PROBLEM TO SOLVE –
Which lines below contain "Click"? Copy every one of them.

GIVEN DATA –
§ §
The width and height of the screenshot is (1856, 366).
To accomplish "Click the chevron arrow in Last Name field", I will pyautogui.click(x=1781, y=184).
§ §
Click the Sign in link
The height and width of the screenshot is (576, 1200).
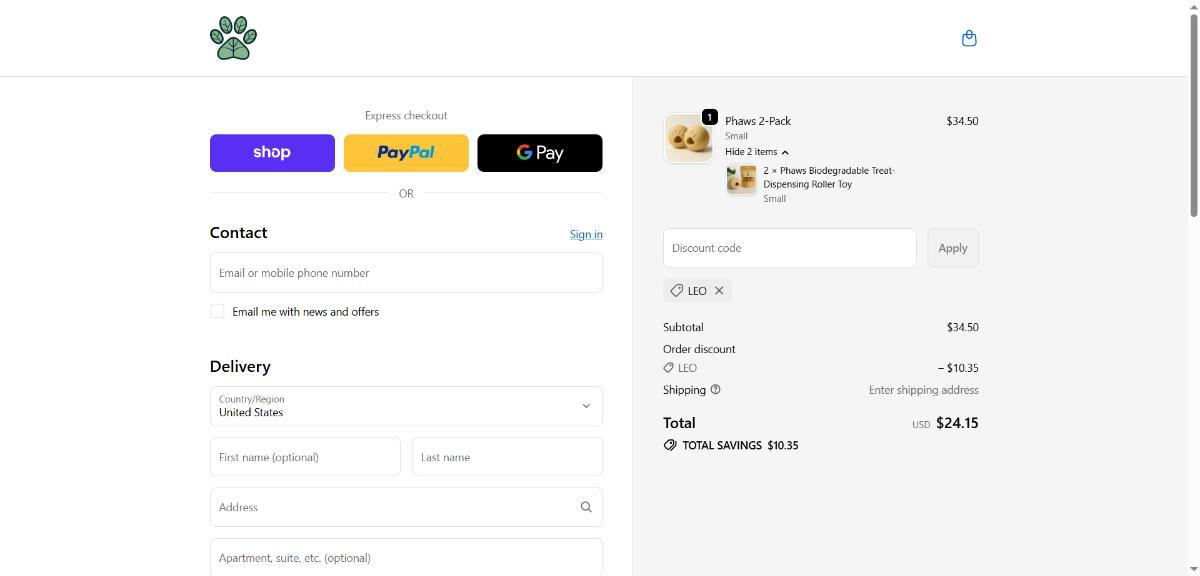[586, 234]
§ §
TASK SOLUTION –
To accomplish "Click the chevron arrow in Last Name field", I will pyautogui.click(x=1781, y=184).
Click the Sign in link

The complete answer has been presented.